If this is the case, then does it mean that in an infinite spherical well ($V(r)=0$ for $r<a$, and $V(r)= \text{inf}$ for $r>a$) the angular momentum is also conserved because $V$ depends on $r$ only? Also does it mean that in a 2D/3D square well it is not conserved because the potential is not radial?

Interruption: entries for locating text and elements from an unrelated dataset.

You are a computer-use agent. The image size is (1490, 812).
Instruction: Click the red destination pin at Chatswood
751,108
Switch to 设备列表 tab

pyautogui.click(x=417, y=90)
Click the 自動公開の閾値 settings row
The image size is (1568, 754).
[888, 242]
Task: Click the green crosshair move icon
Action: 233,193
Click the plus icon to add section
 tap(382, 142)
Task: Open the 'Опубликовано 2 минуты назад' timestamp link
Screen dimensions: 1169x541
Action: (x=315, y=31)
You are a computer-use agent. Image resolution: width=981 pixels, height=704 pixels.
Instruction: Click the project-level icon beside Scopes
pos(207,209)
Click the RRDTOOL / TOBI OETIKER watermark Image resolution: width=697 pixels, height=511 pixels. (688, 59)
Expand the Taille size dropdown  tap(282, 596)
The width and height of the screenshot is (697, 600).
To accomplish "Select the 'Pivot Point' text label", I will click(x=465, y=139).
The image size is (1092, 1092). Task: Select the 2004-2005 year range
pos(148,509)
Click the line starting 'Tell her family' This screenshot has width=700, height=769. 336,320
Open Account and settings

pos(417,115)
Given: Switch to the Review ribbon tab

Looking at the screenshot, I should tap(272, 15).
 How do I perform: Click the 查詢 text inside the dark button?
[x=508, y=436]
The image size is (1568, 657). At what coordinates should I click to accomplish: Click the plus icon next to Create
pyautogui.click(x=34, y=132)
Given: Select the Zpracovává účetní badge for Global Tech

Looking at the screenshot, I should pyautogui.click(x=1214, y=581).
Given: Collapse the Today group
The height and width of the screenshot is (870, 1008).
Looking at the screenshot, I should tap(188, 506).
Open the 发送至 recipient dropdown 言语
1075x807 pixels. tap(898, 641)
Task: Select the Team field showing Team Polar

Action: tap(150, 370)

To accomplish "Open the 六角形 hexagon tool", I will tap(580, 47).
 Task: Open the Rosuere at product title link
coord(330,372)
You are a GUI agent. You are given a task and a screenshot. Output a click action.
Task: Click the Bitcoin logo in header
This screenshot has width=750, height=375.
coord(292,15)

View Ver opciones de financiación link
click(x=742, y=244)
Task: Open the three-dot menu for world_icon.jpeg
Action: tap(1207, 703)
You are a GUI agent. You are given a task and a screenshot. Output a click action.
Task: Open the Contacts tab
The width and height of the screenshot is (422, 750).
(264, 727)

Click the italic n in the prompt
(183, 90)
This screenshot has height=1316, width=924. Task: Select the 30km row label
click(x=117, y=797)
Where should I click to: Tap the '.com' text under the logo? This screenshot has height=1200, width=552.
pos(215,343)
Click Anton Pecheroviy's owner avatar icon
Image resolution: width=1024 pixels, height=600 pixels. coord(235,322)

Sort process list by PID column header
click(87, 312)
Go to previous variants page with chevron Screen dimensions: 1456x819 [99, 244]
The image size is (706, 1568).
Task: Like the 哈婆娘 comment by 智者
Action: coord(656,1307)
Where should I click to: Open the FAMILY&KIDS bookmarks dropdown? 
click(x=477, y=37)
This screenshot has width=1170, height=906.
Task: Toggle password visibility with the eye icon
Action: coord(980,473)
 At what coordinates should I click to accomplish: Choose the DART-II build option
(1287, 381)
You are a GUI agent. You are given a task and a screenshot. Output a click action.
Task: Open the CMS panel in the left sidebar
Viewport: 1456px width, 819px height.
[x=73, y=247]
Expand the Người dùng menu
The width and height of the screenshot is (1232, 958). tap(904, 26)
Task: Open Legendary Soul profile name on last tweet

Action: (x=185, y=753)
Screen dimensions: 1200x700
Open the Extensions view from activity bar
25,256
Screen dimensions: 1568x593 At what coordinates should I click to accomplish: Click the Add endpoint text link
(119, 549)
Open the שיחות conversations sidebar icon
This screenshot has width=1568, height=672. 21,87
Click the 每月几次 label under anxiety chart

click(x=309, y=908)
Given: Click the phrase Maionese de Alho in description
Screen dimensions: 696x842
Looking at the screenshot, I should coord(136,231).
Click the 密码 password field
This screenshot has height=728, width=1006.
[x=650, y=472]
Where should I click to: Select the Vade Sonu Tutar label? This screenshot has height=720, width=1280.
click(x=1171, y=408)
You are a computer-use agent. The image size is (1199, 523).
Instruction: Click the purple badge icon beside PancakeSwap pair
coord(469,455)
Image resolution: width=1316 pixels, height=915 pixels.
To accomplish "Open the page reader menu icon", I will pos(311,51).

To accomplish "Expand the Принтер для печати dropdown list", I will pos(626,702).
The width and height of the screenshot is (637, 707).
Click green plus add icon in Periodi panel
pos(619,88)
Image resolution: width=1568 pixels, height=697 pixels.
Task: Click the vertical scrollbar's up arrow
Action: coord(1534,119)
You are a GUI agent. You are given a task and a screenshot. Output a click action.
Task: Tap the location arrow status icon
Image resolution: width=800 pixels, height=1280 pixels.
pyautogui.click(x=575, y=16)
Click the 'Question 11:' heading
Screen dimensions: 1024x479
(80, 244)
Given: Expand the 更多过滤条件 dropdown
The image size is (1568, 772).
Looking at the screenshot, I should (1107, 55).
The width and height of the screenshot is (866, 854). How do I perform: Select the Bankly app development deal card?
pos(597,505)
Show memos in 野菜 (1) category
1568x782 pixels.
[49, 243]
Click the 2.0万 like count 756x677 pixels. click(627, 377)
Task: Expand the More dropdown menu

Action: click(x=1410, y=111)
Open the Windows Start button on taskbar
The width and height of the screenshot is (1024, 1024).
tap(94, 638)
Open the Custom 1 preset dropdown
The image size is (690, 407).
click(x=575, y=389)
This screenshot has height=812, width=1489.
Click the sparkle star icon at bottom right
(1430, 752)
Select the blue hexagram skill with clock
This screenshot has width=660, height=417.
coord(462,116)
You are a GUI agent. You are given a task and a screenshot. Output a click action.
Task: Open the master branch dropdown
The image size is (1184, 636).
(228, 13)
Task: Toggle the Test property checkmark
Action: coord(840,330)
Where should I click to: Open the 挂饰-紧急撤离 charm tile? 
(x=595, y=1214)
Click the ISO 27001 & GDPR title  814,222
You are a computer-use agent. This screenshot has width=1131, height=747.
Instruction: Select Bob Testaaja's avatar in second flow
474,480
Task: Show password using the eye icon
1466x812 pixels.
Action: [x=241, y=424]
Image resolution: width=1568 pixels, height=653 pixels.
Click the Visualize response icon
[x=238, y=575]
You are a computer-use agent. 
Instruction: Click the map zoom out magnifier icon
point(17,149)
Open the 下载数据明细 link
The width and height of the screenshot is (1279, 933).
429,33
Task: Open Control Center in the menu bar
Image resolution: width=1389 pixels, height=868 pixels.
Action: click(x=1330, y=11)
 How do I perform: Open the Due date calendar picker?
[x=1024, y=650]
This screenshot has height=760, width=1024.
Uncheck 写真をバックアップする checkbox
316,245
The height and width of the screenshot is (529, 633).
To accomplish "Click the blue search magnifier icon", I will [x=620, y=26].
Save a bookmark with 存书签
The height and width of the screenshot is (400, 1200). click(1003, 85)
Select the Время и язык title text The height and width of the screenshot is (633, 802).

Besides, usually we consider $L^2$ instead of $\vec L$. But if angular momentum is conserved and $[L^2,H]=0$, then does it automatically imply $[\vec L,H]=0$?
Best Answer
In QM, an operator is conserved iff it commutes with $H$, because $$ i\dot {\mathcal O}=[H,\mathcal O] $$
Therefore, the angular momentum is conserved iff it commutes with $H$. As the kinetic term is rotationally invariant, you only need to consider the potential: $$ \frac{\mathrm d}{\mathrm dt} L^2=0\quad\Leftrightarrow\quad [V(R),L^2]=0 $$ that is, $L^2$ is conserved iff the potential is rotationally invariant, the same as in CM!
A scalar operator $A$ satisfies, by definition, $$ R^\dagger A R=A $$ where $R$ is any rotation. As $R= \exp[i \vec\theta\cdot\vec L]$, you can expand the relation above to first order in $\theta$ to check that it is equivalent to $$ R^\dagger A R=A \quad\Leftrightarrow\quad [A,\vec L]=0 $$ so yes: a rotationally invariant operator commutes with the three components of the angular momentum operator.